SECTIONS

Woman seeks court's help in row over cows subjected to DNA test

Two cows at the center of a dispute at Baraka Patrol Base in Nakuru on August 28, 2020. [Kennedy Gachuhi, Standard]

A woman has defended her possession of two Friesian cows that were subjected to a DNA test in August 2020 to prove ownership.

Gloria Kandie moved to court after she was ordered to surrender the cows - both black and white, at Baraka Police Patrol base in Ngata on September 22, 2020.

The order from Menengai Police Station followed a DNA test result dated August 28, 2020 which concluded the cows were not Kandie’s but belonged to Ann Cherotich.

According to the result from Peter Ngugi, the Sub County Veterinary Officer Rongai, Cherotich’s description of the cows matched that on the DNA test results.

“Cherotich proved beyond reasonable doubt that she was the owner of the cows,” read the report.

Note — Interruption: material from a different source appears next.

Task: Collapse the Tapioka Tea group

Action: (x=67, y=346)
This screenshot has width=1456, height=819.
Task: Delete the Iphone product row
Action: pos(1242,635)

However, Kandie sued Cherotich before Senior Resident Magistrate Benjamin Limo, claiming the cows belonged to her.

She claimed she bought the cows from two different people, at a combined price of Sh215,000 and named them Ruma and Lelgina.

“I bought Ruma from Paul Majanga for Sh100,000 on October 5, 2018 and Lelgina from David Mugaka on August 1, 2019 for Sh115,000,” read Kandie’s statement.

She said since she bought the cows, she has been in possession of them to date.

Rongai sub-county veterinary officer Peter Ngugi checks on the dentition of one of the cows at the center of a dispute at Baraka Patrol Base in Nakuru on August 28, 2020. [Kennedy Gachuhi, Standard]

However, she claims that on August 10, 2020, Cherotich invaded her grazing fields and began claiming the cows were hers.

Kandie challenges the DNA result, saying it was biased because her description of the cows was not included in the veterinary officer’s report.

“The cows’ physical appearances were examined in my absence, leading to the erroneous conclusion that they were not mine,” she claims.

She wants an order restraining Cherotich from interfering with her possession of the cows. Cherotich claims the cows were stolen from her in August 2015.

She says she reported the theft at Ngata Police Station under OB Number 4/27/8/2015. 

The cows with striking resemblance were subjected to DNA test after the police failed to determine ownership through physical examination.

Women’s description of the cows were recorded, including how the animals were de-horned, their skin patterns and dentition.

According to the officer’s report, filed as evidence, the process involved checking the dentition, tail switch and general body marks to determine their age.

As a result of the case, the court has issued a temporary order for Kandie to possess the cow (status quo) until the case is concluded.

The case will be heard on July 21, 2022.